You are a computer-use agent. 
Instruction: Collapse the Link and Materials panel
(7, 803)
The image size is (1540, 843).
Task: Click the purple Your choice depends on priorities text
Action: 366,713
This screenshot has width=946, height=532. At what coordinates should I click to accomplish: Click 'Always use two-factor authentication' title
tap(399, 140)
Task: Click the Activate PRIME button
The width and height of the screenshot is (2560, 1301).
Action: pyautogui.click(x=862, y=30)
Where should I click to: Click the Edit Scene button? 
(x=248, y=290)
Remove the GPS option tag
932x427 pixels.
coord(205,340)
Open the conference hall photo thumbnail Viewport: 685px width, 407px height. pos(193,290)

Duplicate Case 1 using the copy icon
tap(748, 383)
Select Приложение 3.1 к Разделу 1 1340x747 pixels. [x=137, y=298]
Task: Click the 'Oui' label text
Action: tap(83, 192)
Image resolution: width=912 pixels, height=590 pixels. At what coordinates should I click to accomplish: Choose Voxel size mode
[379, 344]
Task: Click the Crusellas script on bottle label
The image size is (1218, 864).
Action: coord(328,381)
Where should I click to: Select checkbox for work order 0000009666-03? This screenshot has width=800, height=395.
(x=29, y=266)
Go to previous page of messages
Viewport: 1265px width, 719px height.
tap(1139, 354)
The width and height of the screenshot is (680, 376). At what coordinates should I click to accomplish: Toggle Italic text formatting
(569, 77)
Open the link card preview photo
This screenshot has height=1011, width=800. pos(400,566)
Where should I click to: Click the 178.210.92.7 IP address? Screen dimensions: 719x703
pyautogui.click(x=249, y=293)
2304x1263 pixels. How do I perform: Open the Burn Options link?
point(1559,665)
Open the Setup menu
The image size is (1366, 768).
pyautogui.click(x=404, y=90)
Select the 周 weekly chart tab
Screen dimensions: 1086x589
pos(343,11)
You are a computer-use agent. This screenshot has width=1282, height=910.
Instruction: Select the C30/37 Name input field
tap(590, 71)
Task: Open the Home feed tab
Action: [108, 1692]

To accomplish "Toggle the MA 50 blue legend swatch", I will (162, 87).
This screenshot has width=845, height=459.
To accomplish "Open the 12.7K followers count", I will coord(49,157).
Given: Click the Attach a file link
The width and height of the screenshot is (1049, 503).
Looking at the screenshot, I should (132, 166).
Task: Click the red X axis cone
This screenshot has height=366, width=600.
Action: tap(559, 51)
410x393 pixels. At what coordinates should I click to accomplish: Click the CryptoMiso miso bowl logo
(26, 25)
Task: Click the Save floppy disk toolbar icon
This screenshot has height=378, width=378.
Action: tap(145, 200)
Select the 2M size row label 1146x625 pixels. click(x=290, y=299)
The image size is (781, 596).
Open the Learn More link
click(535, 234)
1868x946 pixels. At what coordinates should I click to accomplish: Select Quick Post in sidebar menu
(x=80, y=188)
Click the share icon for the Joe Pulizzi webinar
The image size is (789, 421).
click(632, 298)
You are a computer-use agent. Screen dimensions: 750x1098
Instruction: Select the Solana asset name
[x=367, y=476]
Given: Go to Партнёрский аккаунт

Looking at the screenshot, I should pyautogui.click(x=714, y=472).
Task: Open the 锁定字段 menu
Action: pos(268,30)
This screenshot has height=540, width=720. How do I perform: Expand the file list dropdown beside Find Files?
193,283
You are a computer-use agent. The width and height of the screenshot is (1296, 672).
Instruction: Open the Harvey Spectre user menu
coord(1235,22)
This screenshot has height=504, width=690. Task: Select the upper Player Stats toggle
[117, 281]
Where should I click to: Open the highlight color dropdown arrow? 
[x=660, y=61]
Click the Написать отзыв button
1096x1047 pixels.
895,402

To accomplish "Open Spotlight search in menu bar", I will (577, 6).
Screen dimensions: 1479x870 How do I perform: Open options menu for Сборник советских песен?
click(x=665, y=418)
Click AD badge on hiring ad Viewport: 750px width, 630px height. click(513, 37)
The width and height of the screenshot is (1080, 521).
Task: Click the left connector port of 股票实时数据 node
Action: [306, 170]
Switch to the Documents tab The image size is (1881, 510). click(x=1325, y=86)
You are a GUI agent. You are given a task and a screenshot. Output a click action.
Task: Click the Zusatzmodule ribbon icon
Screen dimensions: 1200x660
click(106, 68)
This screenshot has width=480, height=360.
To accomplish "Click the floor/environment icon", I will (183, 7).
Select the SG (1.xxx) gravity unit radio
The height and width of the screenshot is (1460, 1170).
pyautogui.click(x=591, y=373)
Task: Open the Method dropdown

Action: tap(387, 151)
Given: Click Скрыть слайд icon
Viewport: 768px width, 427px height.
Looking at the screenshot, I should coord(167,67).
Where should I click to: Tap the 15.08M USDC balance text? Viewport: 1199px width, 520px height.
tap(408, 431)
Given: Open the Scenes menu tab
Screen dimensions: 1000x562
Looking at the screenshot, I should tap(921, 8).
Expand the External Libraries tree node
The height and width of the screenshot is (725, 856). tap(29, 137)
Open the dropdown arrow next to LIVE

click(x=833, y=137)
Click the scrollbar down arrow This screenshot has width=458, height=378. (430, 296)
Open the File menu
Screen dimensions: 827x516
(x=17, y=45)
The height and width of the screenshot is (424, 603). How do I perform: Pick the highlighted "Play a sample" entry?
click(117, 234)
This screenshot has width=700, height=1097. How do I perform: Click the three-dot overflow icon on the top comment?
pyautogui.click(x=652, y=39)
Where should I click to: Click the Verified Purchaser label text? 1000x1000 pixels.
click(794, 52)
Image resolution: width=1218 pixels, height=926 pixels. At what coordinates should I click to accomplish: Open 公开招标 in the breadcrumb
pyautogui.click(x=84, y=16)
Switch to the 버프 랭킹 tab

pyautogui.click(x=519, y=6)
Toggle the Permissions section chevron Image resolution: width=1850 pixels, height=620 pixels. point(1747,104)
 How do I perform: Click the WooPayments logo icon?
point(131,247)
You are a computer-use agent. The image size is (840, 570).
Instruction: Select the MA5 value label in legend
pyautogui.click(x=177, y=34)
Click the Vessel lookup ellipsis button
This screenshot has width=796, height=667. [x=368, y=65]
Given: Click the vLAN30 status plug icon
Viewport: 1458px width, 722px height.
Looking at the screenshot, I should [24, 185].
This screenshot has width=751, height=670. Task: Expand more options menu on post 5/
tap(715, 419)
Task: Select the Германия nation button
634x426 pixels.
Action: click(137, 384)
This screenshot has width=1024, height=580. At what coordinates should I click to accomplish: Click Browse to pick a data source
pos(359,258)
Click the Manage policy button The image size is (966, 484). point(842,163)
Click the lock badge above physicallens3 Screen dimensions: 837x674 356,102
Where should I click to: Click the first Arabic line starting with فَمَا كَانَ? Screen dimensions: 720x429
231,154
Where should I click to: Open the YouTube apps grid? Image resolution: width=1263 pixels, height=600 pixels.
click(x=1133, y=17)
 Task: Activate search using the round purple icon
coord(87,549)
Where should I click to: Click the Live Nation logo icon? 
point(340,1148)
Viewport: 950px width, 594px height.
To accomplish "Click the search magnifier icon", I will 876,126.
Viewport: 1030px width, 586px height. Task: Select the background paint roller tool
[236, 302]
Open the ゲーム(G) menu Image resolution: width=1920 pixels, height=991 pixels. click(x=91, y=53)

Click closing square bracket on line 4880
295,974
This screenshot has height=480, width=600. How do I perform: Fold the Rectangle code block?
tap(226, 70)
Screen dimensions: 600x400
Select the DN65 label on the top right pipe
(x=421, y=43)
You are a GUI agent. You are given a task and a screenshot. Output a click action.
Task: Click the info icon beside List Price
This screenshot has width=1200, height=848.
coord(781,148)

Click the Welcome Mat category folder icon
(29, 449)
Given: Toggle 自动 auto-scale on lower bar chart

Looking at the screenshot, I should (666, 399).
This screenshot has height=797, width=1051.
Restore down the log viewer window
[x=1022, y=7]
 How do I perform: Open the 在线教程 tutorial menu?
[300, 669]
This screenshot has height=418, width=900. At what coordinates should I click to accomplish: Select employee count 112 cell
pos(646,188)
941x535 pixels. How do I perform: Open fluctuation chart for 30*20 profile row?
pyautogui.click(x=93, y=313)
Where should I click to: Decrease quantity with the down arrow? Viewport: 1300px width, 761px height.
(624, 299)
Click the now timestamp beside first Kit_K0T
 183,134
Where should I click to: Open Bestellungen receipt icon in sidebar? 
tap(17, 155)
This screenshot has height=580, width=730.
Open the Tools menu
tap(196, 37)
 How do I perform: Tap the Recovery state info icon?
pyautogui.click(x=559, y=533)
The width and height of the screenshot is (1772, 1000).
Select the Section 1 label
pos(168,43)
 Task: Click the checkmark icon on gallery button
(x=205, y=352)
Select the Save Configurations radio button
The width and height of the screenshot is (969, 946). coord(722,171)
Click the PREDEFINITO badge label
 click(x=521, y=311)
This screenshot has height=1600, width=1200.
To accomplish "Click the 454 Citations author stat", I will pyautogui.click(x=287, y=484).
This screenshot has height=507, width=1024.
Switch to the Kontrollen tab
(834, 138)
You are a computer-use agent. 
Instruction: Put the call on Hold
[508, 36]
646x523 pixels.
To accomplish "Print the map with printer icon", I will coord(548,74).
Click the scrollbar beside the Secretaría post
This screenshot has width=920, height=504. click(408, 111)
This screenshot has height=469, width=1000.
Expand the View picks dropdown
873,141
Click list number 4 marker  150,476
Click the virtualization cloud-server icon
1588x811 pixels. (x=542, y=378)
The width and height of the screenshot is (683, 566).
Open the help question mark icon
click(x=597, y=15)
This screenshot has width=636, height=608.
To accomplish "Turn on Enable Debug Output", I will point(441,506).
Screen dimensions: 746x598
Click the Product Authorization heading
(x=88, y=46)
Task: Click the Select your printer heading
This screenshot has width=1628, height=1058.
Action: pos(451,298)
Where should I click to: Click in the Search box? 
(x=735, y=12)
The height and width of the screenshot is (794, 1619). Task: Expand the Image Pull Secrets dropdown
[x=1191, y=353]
▬▬▬▬▬▬▬▬▬▬
WHAT YOU WILL DO -
Of all the entries above, repeat only the lines from the line that has "634x426 pixels." to the line that has "Click the lock", both lines included, exactly.

WRITTEN REPLY -
634x426 pixels.
Action: click(137, 384)
This screenshot has width=1024, height=580. At what coordinates should I click to accomplish: Click Browse to pick a data source
pos(359,258)
Click the Manage policy button The image size is (966, 484). point(842,163)
Click the lock badge above physicallens3 Screen dimensions: 837x674 356,102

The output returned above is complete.